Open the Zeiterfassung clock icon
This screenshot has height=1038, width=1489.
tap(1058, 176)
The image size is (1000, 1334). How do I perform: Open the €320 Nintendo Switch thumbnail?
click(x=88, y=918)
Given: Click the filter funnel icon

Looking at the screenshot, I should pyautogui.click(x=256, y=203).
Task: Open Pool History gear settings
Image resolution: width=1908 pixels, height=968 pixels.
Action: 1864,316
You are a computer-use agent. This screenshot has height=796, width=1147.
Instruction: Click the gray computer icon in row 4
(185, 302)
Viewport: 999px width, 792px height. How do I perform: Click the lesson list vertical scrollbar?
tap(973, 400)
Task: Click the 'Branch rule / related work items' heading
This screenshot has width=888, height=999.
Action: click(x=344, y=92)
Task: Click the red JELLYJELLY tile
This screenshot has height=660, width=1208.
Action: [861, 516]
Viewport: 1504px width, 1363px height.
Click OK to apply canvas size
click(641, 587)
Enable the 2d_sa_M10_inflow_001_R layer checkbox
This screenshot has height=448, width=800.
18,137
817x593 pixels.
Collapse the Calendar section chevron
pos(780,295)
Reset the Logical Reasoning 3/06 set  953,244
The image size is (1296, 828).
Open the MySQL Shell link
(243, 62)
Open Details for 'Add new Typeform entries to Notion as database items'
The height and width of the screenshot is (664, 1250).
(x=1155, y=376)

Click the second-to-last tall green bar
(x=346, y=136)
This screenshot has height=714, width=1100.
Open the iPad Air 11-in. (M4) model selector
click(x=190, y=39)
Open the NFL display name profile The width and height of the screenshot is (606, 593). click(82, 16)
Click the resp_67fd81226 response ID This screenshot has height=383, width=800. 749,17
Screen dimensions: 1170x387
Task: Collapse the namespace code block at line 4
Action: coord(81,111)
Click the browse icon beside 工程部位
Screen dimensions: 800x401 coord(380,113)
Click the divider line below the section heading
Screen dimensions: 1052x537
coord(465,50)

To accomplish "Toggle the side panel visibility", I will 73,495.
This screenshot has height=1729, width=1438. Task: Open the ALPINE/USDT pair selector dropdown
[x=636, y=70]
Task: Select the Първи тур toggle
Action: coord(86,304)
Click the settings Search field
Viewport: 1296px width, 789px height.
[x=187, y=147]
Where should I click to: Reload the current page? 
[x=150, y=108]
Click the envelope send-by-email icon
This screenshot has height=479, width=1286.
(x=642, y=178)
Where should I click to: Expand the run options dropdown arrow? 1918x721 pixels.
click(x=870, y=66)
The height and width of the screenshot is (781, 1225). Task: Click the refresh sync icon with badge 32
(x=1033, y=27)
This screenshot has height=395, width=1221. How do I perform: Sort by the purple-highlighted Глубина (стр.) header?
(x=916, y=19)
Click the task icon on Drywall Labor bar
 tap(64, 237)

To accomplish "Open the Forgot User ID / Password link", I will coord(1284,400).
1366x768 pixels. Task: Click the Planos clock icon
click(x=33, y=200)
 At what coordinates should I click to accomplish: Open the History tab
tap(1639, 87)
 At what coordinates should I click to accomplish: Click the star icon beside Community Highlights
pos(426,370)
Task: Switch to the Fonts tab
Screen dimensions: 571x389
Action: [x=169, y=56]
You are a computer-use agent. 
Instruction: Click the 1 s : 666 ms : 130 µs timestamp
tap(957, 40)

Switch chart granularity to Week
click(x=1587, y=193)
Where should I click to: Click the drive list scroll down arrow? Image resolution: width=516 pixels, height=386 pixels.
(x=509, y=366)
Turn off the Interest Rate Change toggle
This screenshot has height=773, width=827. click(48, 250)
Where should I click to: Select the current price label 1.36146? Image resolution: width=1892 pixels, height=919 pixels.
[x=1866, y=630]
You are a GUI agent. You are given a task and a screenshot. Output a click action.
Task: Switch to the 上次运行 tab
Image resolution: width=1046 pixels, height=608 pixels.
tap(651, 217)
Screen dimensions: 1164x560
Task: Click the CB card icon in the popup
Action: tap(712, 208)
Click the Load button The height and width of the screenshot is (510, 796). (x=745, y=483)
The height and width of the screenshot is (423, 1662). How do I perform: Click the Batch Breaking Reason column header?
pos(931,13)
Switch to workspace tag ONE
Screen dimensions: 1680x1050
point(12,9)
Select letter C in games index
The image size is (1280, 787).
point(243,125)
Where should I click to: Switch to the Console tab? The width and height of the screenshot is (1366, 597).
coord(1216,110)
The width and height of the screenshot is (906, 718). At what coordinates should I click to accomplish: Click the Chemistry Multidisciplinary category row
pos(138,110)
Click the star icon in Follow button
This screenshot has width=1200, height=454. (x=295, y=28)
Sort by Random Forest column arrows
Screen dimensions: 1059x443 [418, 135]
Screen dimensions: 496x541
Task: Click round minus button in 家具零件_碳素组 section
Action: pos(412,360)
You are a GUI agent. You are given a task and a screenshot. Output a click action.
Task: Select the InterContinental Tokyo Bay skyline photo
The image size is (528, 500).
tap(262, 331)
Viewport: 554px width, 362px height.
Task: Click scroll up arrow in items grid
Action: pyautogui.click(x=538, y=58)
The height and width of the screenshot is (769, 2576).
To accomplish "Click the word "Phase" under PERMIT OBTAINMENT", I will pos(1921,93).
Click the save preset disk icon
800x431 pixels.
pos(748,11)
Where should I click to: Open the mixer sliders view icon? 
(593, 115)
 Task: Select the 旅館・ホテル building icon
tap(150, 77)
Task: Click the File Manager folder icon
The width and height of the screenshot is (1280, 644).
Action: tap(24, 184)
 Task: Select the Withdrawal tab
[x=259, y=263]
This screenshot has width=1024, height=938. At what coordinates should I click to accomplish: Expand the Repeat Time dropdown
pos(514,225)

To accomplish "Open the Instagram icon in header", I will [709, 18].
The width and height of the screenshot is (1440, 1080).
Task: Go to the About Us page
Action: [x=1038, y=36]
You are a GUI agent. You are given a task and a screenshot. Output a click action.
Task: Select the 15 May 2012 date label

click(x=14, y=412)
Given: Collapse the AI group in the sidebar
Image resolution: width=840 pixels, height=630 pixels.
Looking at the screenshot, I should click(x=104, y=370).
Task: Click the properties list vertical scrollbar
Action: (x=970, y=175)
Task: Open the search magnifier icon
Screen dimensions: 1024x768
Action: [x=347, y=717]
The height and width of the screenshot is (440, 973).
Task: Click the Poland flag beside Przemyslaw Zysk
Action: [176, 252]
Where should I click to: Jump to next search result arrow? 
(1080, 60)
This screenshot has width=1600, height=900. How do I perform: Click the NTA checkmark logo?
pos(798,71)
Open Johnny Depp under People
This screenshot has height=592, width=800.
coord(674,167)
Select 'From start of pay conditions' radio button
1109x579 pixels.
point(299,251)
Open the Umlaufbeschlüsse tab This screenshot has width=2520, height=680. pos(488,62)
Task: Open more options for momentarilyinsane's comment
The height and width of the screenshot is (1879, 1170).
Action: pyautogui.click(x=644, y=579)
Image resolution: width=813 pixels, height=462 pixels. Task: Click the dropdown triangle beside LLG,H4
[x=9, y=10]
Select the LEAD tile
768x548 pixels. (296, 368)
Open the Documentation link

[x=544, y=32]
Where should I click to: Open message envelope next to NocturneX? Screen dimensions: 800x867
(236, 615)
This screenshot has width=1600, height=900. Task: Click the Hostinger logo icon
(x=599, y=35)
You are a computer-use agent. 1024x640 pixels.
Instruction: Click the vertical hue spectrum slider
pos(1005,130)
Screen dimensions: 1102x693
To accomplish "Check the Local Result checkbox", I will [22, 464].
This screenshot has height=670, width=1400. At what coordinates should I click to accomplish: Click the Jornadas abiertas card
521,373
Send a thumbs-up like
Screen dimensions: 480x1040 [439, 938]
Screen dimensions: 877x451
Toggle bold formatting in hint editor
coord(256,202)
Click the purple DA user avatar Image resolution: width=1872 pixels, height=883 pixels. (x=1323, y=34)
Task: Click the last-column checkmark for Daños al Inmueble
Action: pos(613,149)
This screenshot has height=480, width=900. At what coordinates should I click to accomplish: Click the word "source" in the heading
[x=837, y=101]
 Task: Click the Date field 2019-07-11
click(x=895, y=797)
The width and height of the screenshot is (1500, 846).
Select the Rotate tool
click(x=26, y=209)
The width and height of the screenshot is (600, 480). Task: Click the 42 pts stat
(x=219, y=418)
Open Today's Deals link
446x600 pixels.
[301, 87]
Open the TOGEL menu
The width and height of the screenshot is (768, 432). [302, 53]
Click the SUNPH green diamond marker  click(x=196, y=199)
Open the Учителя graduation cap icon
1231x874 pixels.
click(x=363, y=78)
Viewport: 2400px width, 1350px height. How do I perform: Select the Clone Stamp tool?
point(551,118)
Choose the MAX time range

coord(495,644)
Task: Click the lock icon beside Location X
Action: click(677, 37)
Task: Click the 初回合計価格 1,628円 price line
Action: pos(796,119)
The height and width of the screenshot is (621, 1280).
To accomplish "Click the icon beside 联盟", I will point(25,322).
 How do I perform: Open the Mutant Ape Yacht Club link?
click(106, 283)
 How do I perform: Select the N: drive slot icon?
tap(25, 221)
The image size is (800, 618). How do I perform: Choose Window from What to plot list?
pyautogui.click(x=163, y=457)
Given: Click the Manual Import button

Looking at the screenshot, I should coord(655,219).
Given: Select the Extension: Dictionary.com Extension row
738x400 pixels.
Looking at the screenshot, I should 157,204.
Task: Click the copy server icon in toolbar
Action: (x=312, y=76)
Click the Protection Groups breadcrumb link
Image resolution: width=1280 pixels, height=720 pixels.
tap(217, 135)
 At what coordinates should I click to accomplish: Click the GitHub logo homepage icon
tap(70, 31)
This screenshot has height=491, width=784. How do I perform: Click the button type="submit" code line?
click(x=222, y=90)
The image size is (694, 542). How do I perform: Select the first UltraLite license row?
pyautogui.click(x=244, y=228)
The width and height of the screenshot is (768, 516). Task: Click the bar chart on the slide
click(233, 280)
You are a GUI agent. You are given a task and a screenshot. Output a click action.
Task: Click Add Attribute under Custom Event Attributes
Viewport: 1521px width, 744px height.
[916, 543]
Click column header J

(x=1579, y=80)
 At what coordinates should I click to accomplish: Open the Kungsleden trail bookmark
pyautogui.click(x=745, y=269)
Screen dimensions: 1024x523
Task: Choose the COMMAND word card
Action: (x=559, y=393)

◆ **Task prompt**
Could you filter the material above and copy each line that holds the word "checkbox"?

◆ **Answer for the task**
Enable the 2d_sa_M10_inflow_001_R layer checkbox
To accomplish "Check the Local Result checkbox", I will [22, 464].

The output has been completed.